If she had followed an opposite course, and had used severity instead of prayerful love, how different might have been the result. He would have carried with him no tender thoughts of home; the Bible would have been hateful to him, because connected with thoughts of hard usage. Above all, who ever trusted in the Hearer of prayer, and did not meet with an answer of blessing? for it is written, "He shall doubtless come again rejoicing, bringing his sheaves with him.”

I know few particulars of the son's sea life. The cold and roughness told on one already delicate and unused to hardship, though he led at home the simplest, plainest life. He was brought up on the heathy hills, and the surfacemine work was his employ-breaking up and parting the ore from its attendant rubbish. If he came home wet, he always found a change of clothes, dried by the turf fire in the wide chimney corner; and a comfortable bed, though it was helped out under the thin straw mattrass by a layer of sweet elastic heather. He seldom tasted meat. Pilchard and potatoes, or cakes baked under a kettle on the hearth, or a nice cold potatoe pasty, taken in a bag to the mine (bâl, they call it), were his meals. He had no excuse for disobedience; but when a restless spirit enters a young man, there is no saying how far, or how foolishly it will carry him away.

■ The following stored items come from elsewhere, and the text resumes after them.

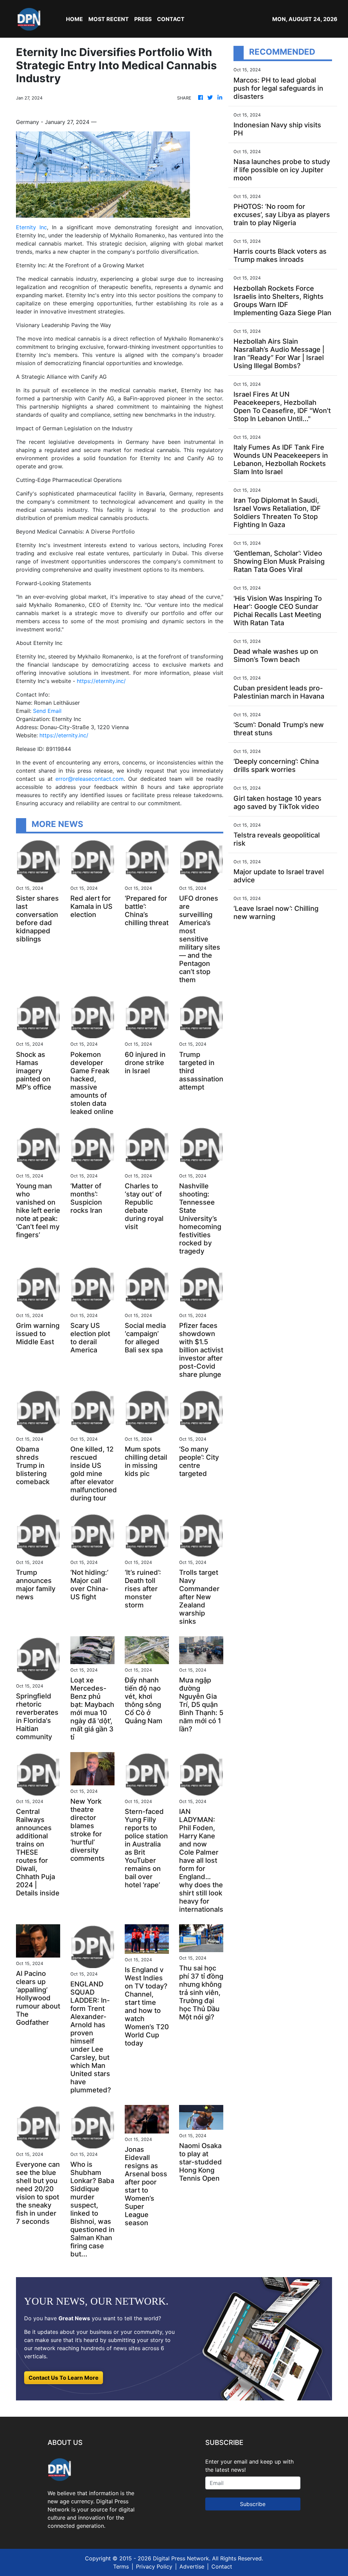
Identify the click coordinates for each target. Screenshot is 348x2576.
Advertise (191, 2566)
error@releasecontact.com (89, 778)
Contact (221, 2566)
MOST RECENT (108, 19)
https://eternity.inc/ (101, 681)
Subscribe (252, 2504)
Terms (121, 2566)
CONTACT (171, 19)
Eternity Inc (31, 227)
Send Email (47, 710)
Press (143, 19)
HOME (74, 19)
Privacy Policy (154, 2566)
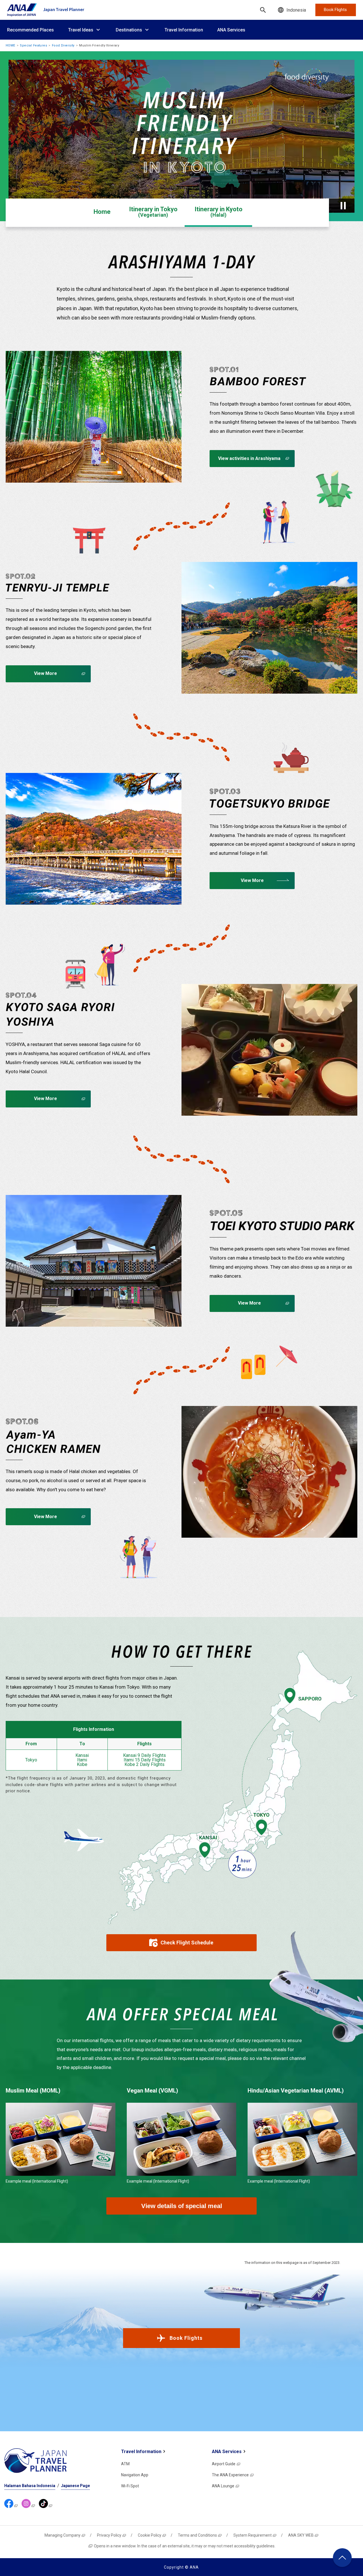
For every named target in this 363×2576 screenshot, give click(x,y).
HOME (10, 45)
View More (45, 673)
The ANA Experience (230, 2475)
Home (102, 211)
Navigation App (134, 2475)
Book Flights (186, 2338)
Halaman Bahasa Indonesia (29, 2485)
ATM (125, 2464)
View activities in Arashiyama (249, 458)
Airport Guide (223, 2464)
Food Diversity (63, 45)
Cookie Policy (149, 2535)
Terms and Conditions (197, 2535)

How much wisdom is there in the saying, Each one is called to do his duty in that station of life to which it has pleased God to call him. And still more clear is another, which comes from a higher source than man's best summing up, "Godliness with contentment is great gain." We may be sure that each position has its trials and its blessings; and He who sets the bounds of our habitations, best knows where and how to place us.

Young men, strive to fulfil your appointed duties cheerfully, in your appointed places-not breaking out, nor going beyond; lest the chastisement come upon you, as it did on poor James, of the Point.